The 11 ex-security officials and governors are accused of taking part in ethnically motivated torture, killings and detentions in the former Spanish colony between 1975 and 1991.
Judge Pablo Ruz at Spain's National Assembly ruled on Thursday that there was a case to answer in court. He called for the arrest and extradition of seven of the accused and asked the Moroccan courts to find and notify the other four.
Victims cited in the ruling claimed they were beaten, burnt, electrocuted and sexually assaulted while held by Moroccan security forces. Relatives of others said their loved ones simply disappeared.
Citing testimonies from victims, their families and other witnesses, Ruz said there were "rational indications of criminality", upholding allegations by state prosecutors who want the 11 brought to trial.
"The deeds described in this ruling would constitute a crime of genocide," his ruling said.

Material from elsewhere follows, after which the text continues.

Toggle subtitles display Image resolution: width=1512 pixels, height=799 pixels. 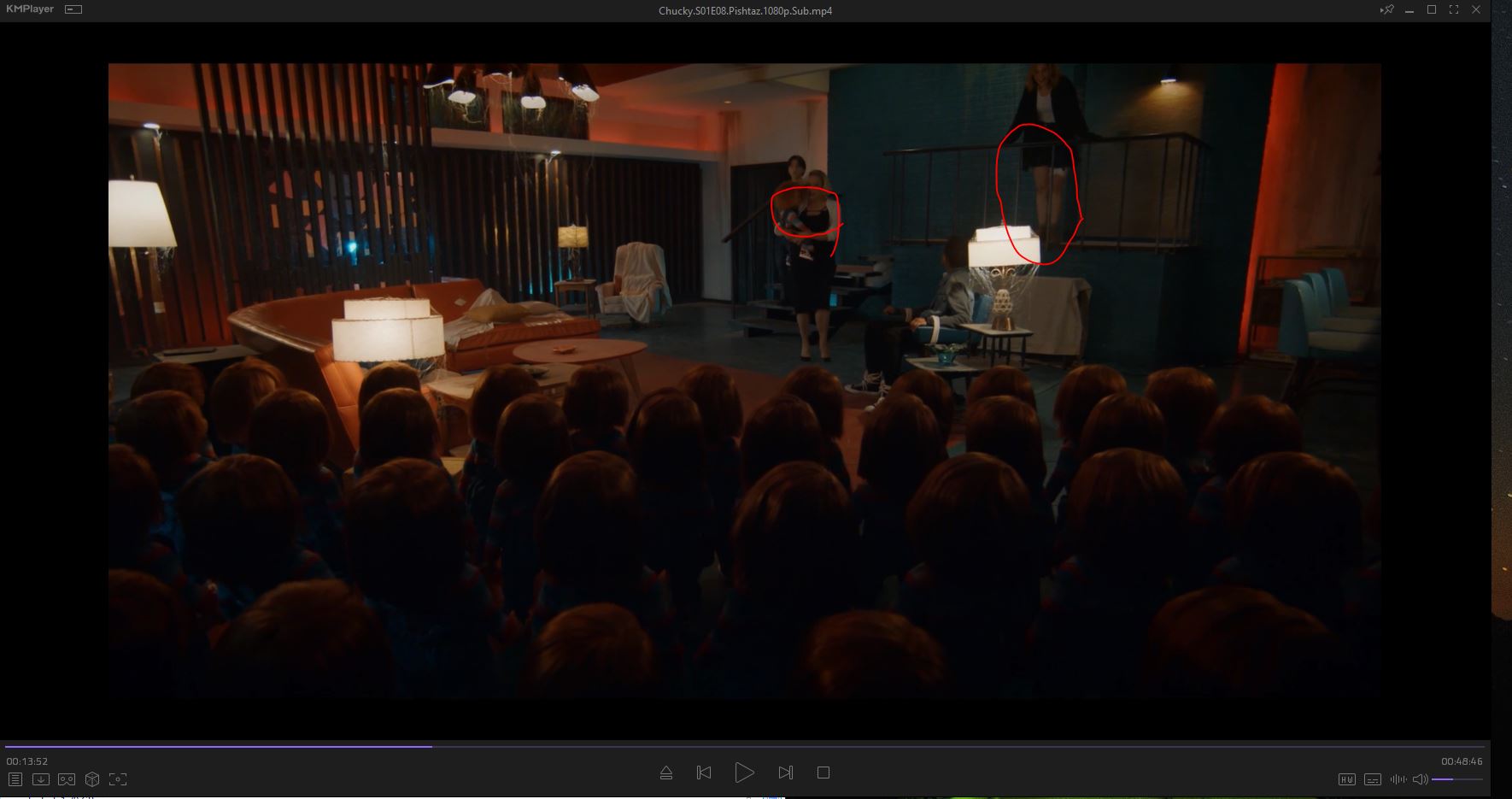tap(1372, 779)
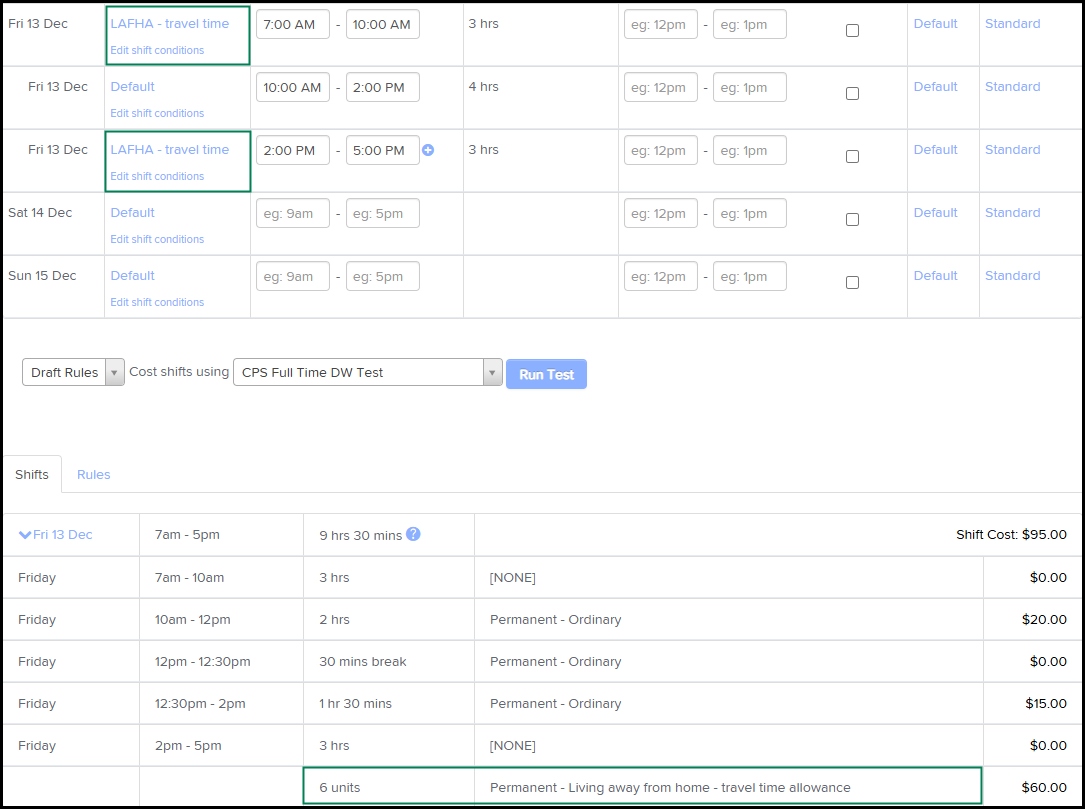Open first LAFHA - travel time link
The height and width of the screenshot is (809, 1085).
point(169,24)
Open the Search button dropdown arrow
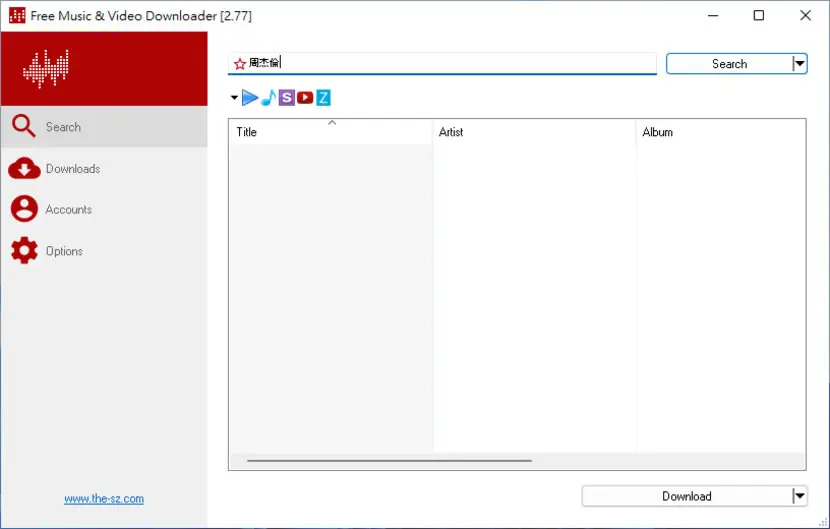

Morocco took control of most of Western Sahara in November 1975 after Spain withdrew and fought a 16-year conflict against the Sahrawi pro-independence Polisario Front.
Repeated bids by UN mediators to hold a referendum on self-determination for the Sahrawis have since failed.

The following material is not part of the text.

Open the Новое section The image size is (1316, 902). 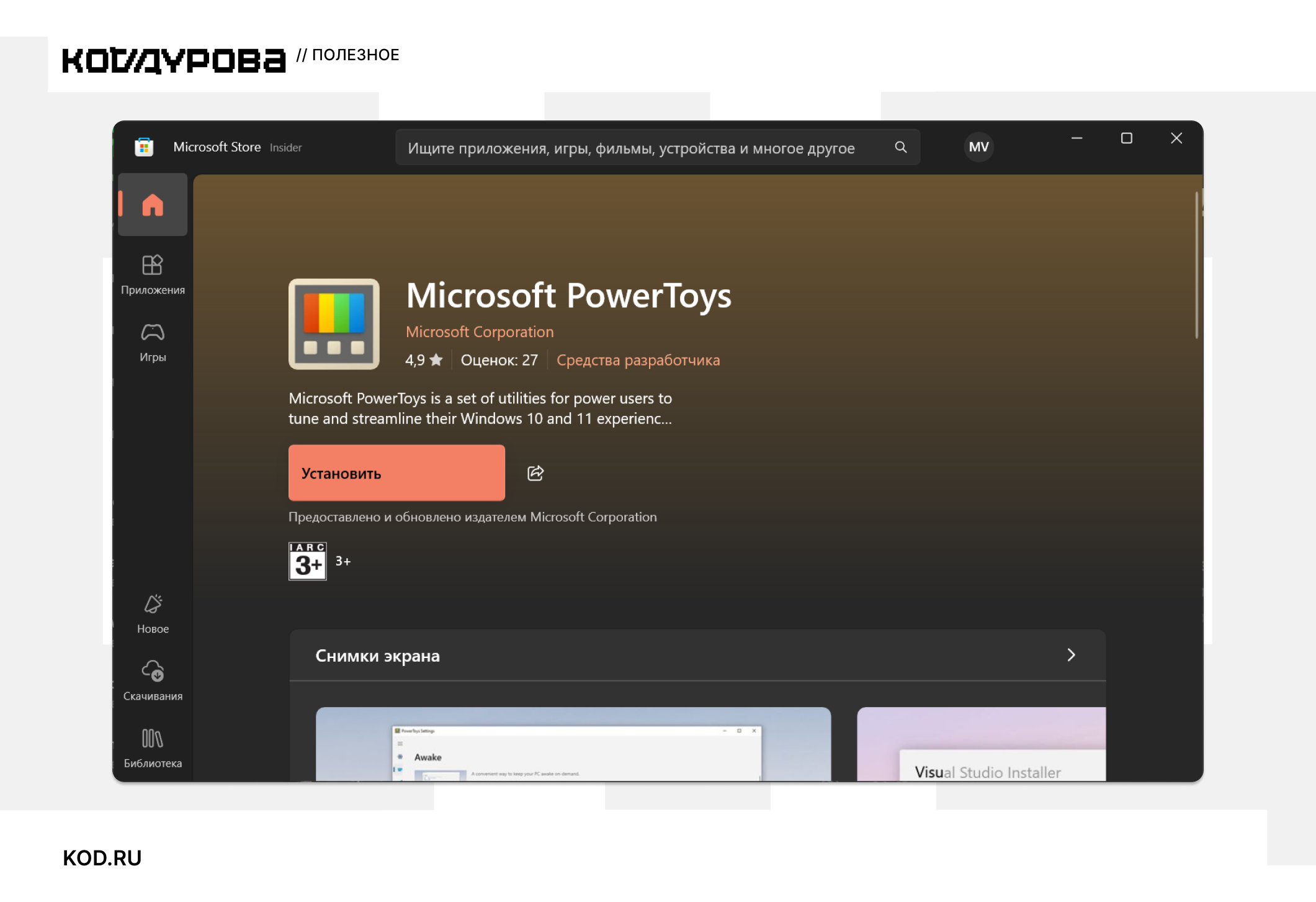pos(153,614)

The judge said his investigation yielded evidence that between 1975 and 1991, "there was a generalised and systematic assault against the Sahrawi civil population by the Moroccan military and police".
Some of the victims still had Spanish national identity cards at the time despite the territory having come under Moroccan control.
- Beatings, sexual assault -
The accused include Abdelhafid Ben Hachem, who was the top Moroccan governor for Western Sahara until 1997.
Others include two colonels, Abdelhak Lemdaour and Driss Sbai, accused of overseeing torture by Moroccan military forces in the Smara region, in Western Sahara.
Among the victims cited in the report was Hadram Abderrahman, who was tortured for a month and half at the Smara barracks in 1975, when she was 25.
She said soldiers burst into her home while she was breastfeeding her baby daughter, snatched the child from her and dragged Abderrahman to the barracks where she was beaten and sexually assaulted.
Thursday's ruling was welcomed by human rights campaigners but neither the Spanish nor Moroccan governments had commented by Wednesday evening.
Western Sahara is a sensitive issue for relations between Madrid and Rabat, which have valuable economic ties.
As well as the alleged crimes by the 11 named suspects, the ruling listed other atrocities during the conflict of which it said the perpetrators were not known.
Among them was the dropping of napalm by Moroccan warplanes on a Sahrawi camp on February 20, 1976 which killed 39 people.
It likewise listed the killings in the Amgala region in February 1976 of eight Sahrawis whose remains were found in mass graves in 2013.
The suspects have several days to appeal Thursday's ruling.
The court investigation was launched in 2007 by former human rights judge Baltasar Garzon after rights groups brought a case alleging 500 Sahrawis had disappeared since 1975.